We know that education is one of the most powerful tools we can use to further human flourishing, and we also know that if a child fails to achieve basic literacy skills by at least the third grade, it becomes almost impossible for him or her to catch up. Yet, we struggle to treat education with a sense of urgency. Perhaps this is why the BBC recently described the lack of global education as "one of the biggest man-made disasters on the planet," and raised the question: "Why does a lack of education never get treated like an emergency?"
We've been wondering the same thing.
In an interconnected world, we can't always arrange our problems in a linear fashion to solve one at a time. We must invest in proven, dynamic, and manifold strategies. This is exactly how Room to Read targets two of the most critical steps on the path to global education: literacy and gender equality in education.
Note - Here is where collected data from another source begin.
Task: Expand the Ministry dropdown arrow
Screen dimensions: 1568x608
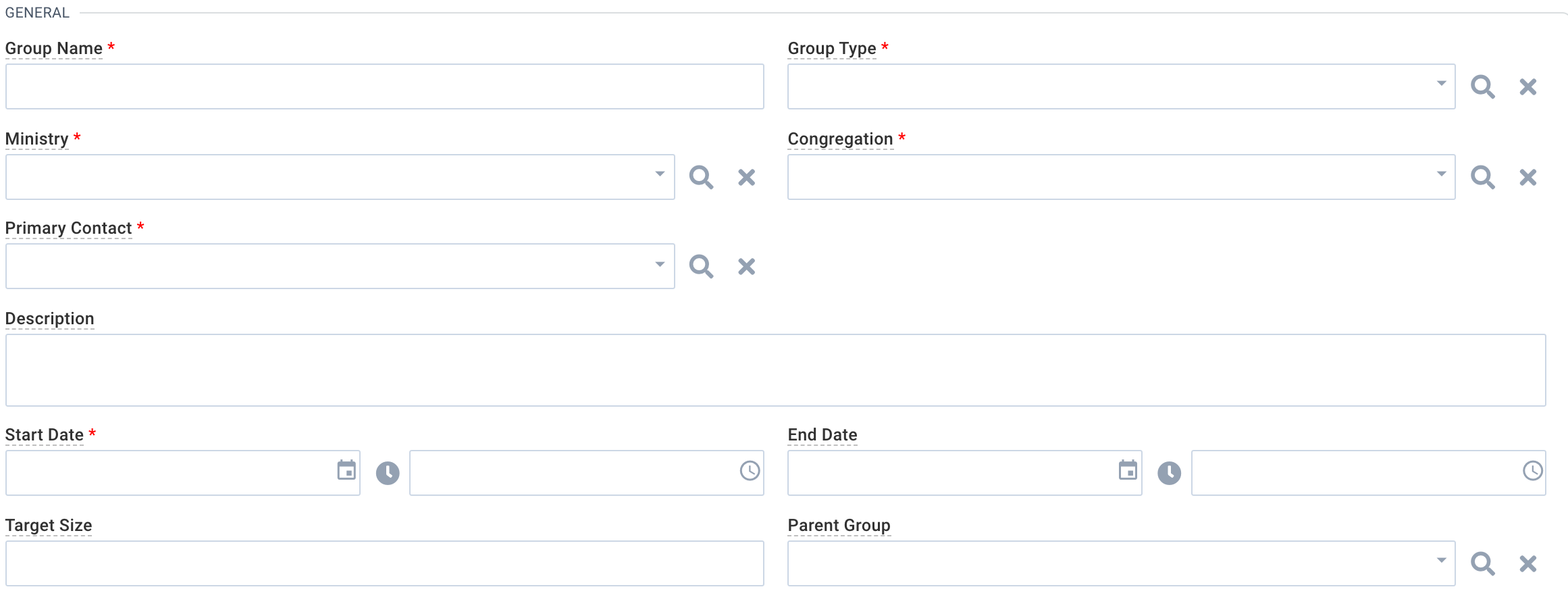Action: 660,174
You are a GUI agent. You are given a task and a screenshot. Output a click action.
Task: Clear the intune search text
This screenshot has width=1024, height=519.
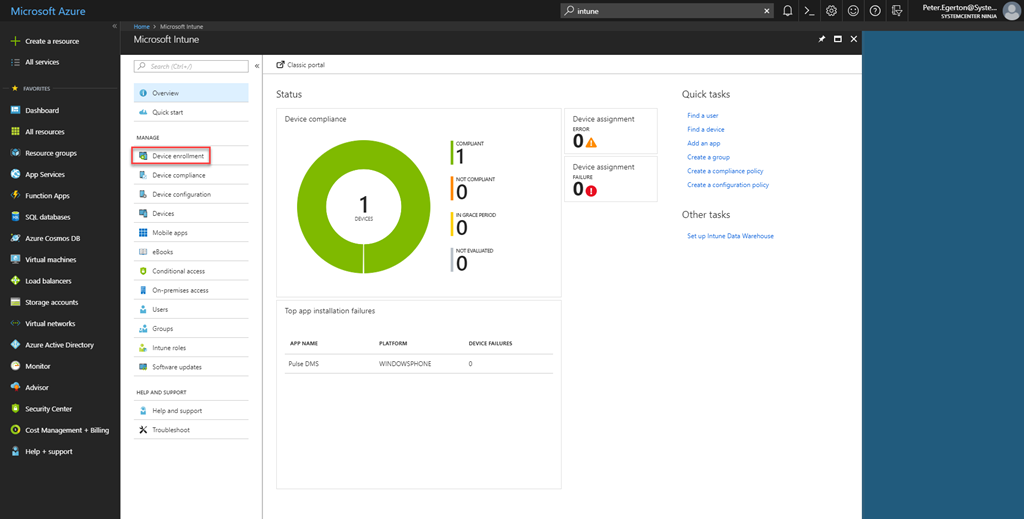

We tackle these issues from every angle, and the results are astounding. Our interventions have benefited nearly nine million children and we intend to impact at least 10 million by the end of 2015. While these numbers are exciting, the quantity wouldn't mean anything if we did not rigorously research, monitor and evaluate the efficacy of our interventions in order to validate the quality of that impact. With this validation, we can be confident that the solutions we are creating for global education can pave the way towards even more lasting solutions for our world.